Over the past 25 years or so, memoir writers have plumbed nearly every facet of life: traumatic childhood, coming of age, parenthood, divorce, parents' demise, siblings' demise, spouses' demise, battles with addiction, and, thank goodness, a host of less dire things. (Buying a fixer-upper in the south of France, say, or walking across Australia with some camels.)

Pretty much anything that can happen in a life has been fodder, including life's end. These past few years I've seen a growing number of memoirs about death — the memoirist's death, that is. These books are generally written in the last months of a lingering illness, and many are published posthumously. Christopher Hitchens wrote about his terminal illness. Oliver Sacks wrote about his.

Last year we read with admiration Jenny Diski's "In Gratitude," her scrappy memoir about living with incurable cancer ("Nobody is better at having cancer than me," she once said), as well as Paul Kalanithi's "When Breath Becomes Air." That book, sadly, was completed by his wife; Kalanithi died before it was done.

These books have a built-in interest: Death comes for all of us, eventually, and how fascinating to read the words of someone poised on the edge. What wisdom do they have? What do they see?

And how compelling for the author, too, to stay alive on the page after the body has burned itself out.

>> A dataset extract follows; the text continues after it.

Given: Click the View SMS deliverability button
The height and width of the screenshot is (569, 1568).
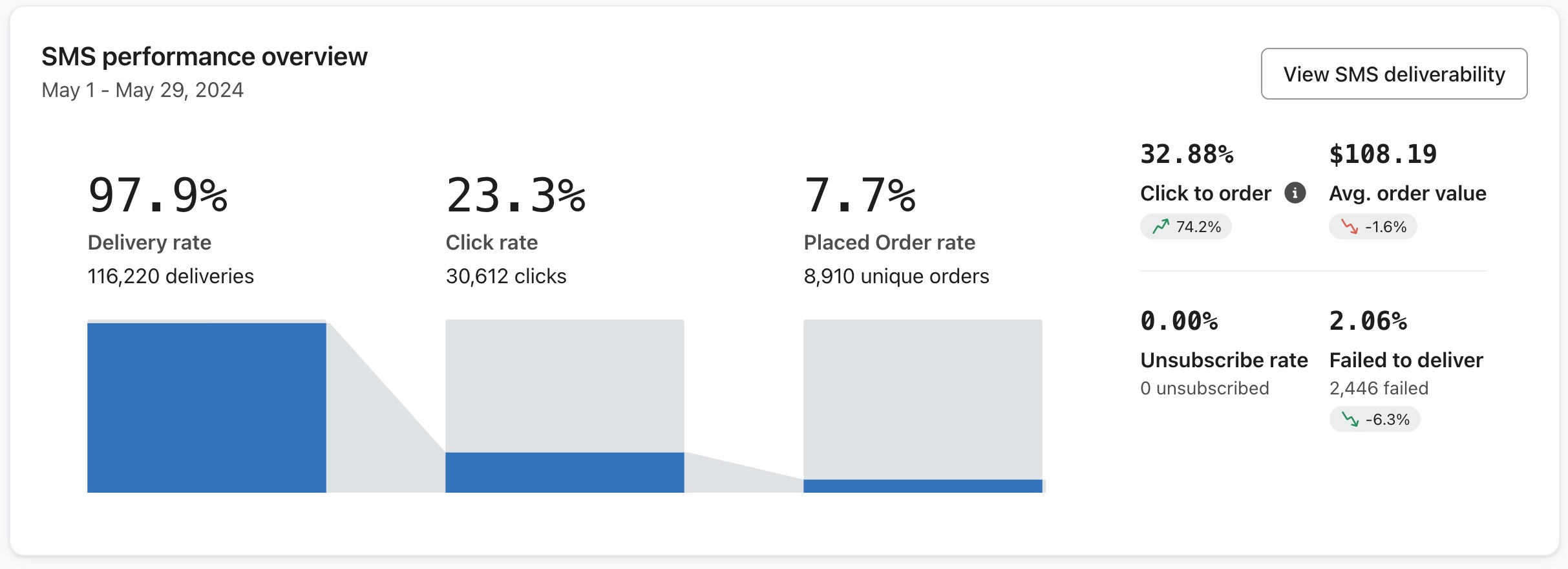Looking at the screenshot, I should pyautogui.click(x=1393, y=74).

"The Bright Hour," by Nina Riggs, published in June, was hard for me — Riggs had the same cancer that took my sister's life, and she underwent some of the same treatments, and as I read I felt both familiarity and dread. Riggs, who died in February, was a poet, and her prose is clear and eloquent, her thoughts profound. Still, this is not a maudlin book, but a joyous one. She was able, somehow, to maintain equilibrium while looking death full in the eye.

Simon Fitzmaurice's "It's Not Yet Dark" is less a memoir of dying than a memoir of refusing to die. Fitzmaurice, an Irish filmmaker, was 33 in 2008 when he was diagnosed with ALS. The disease progressed swiftly, and by 2010 he could no longer move or breathe on his own. In Ireland, the common practice has been to allow such patients to die, but Fitzmaurice would have none of it. He demanded a breathing machine, an electric wheelchair, a computer controlled by eye-gaze: He wanted to live.

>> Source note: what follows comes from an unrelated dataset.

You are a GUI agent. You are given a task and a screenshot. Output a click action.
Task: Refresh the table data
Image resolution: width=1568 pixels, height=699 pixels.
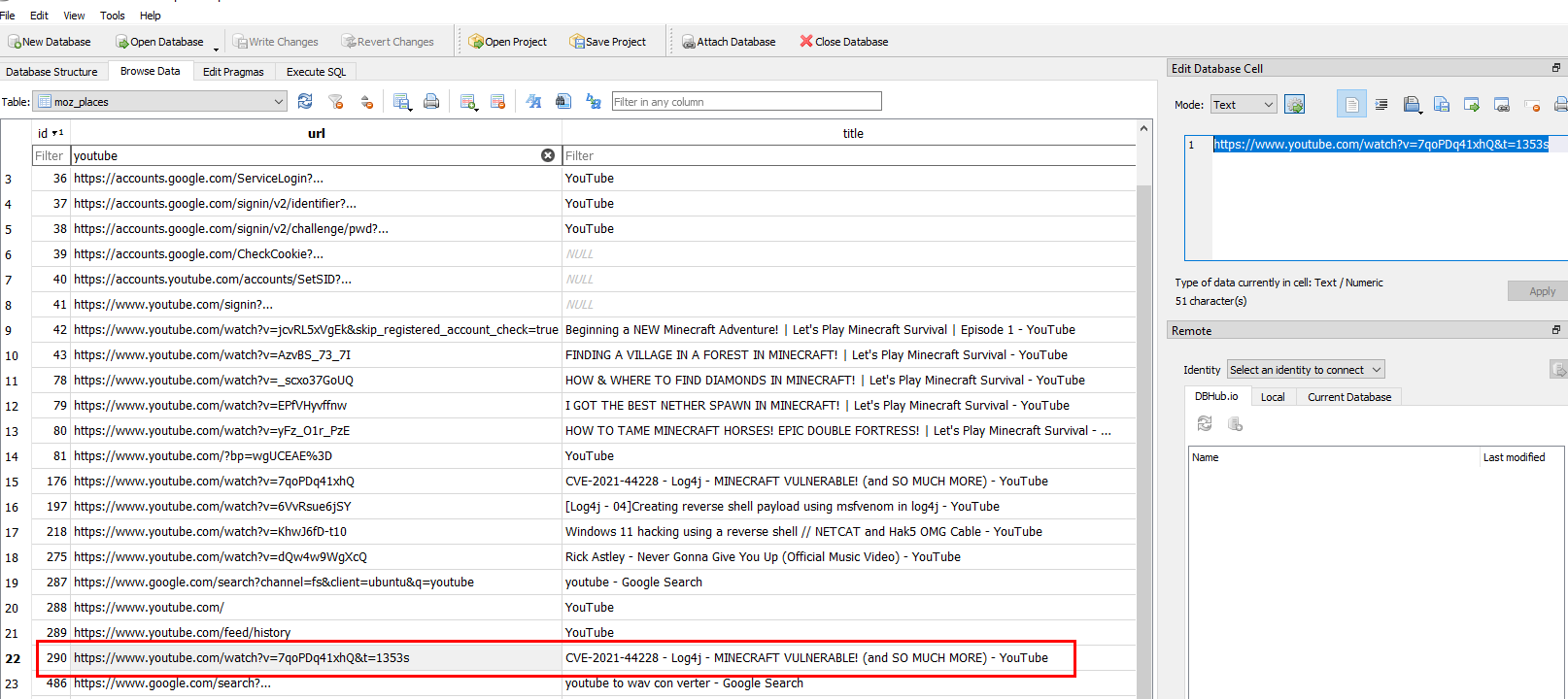[x=305, y=101]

Now, nine years later, he is almost entirely immobile but remains productive, writing this book, producing several films and fathering twins. His vibrant memoir is braided between past and present, as he recalls former girlfriends, travel, his beloved work. "I've lost so much," he writes. "And yet. I'm still here. ... I can let this life crush me. ... Or I can bear the weight. And live."

Which brings us to "Dying," by Australian writer Cory Taylor, who is coping with advanced melanoma when the book opens and wondering if she has the fortitude to end her own life. But she has qualms "about the harm one can inadvertently do to others, by going rogue and acting alone." Hers is a deeply thoughtful reflection on life and impending death.

Do these seem like gloomy books to you? Do you turn away, thinking, "I'm never going to read those!" I thought that, too, and then I opened them and read them, one after another. Each carries a different message — Riggs writes of her children and husband, Fitzmaurice his determination to keep on going, Taylor her desire for control over her end.

All, to the last page, to the last second, are bursting with life. Live until you die: a lesson worth remembering.